Em termos de segurança de abastecimento, o salto sem precedentes dos preços parece ter levado a Europa a aceitar a opinião - até então minoritária - sobre a utilidade de medidas obrigatórias de enchimento de armazéns ou de constituição de reservas estratégicas, aceitando assim a visão até então defendida pela França, Itália, Espanha, Hungria e alguns outros. Também nessa área, a implementação contém inúmeras armadilhas e questões polêmicas, como a definição dos mecanismos de compartilhamento dos recursos disponíveis e seu custo.

Às vezes, os eventos o forçam a fazer uma inversão de marcha

A crise surgiu no momento em que as propostas de reforma do mercado do gás acabavam de ser lançadas pelas instituições europeias - com o novo pacote de gás – que ia num rumo completamente diferente: sob o protagonismo da descarbonização, pretende definir um quadro regulatório para poder abandonar o gás natural que agora todos querem e avançar para outros gases de natureza renovável, incluindo o hidrogénio.

De facto, nos últimos anos, os operadores parecem ter aceite a possibilidade e oportunidade de produzir, transportar e utilizar gás renovável, contando com os seus vantagens estruturais em comparação com a eletricidade: em particular os custos de transporte e armazenamento consideravelmente mais baixos, através de métodos de integração com o setor elétrico (como as tecnologias power to gas) e com o setor petrolífero, bem como através de soluções para a apreensão, armazenamento e reutilização de carbono . Estamos a falar de um leque alargado de soluções tecnológicas, muitas vezes inovadoras e concorrentes entre si, cujo futuro está longe de ser óbvio, refere Ref.

A implementação do pacote pode levar menos tempo e esforço do que o necessário para gás natural, dada a experiência anterior, a reduzida resistência de interesses pré-estabelecidos e o reforço dos poderes de sub-rogação da Comissão.

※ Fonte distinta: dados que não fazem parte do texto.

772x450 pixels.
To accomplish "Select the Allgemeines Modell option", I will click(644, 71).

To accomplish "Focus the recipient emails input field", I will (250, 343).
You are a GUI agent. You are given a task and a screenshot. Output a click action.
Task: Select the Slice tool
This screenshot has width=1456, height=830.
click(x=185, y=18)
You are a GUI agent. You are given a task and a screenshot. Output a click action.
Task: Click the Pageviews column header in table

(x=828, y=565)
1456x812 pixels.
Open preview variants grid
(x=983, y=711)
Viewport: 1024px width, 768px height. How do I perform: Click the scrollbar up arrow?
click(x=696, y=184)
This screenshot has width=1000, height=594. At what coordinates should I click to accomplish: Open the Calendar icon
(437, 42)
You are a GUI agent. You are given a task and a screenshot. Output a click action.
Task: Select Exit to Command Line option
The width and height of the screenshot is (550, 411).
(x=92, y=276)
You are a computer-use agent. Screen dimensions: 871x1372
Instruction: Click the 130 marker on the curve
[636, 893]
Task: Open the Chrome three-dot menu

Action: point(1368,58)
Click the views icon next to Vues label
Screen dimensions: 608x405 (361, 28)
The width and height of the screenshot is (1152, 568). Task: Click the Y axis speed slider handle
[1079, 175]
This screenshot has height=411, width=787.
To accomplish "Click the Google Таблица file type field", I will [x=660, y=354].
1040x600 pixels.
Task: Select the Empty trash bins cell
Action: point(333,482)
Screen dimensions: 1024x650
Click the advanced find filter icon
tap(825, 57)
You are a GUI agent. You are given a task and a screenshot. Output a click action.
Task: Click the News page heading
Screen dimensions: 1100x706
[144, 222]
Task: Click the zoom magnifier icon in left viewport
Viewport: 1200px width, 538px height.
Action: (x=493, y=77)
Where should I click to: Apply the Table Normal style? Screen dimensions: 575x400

No entanto, alguns aspectos delicados, como os mecanismos de remuneração entre os diferentes gestores, podem ser fonte de longas disputas e atrasos, como foi o caso, por exemplo, do sistema de compensação exigido entre operadores de transporte de eletricidade.

Na Europa, a própria percepção transferências de recursos entre países, mesmo limitado, sempre desperta grande desconfiança, e até agora tem sido geralmente evitado no setor de gás.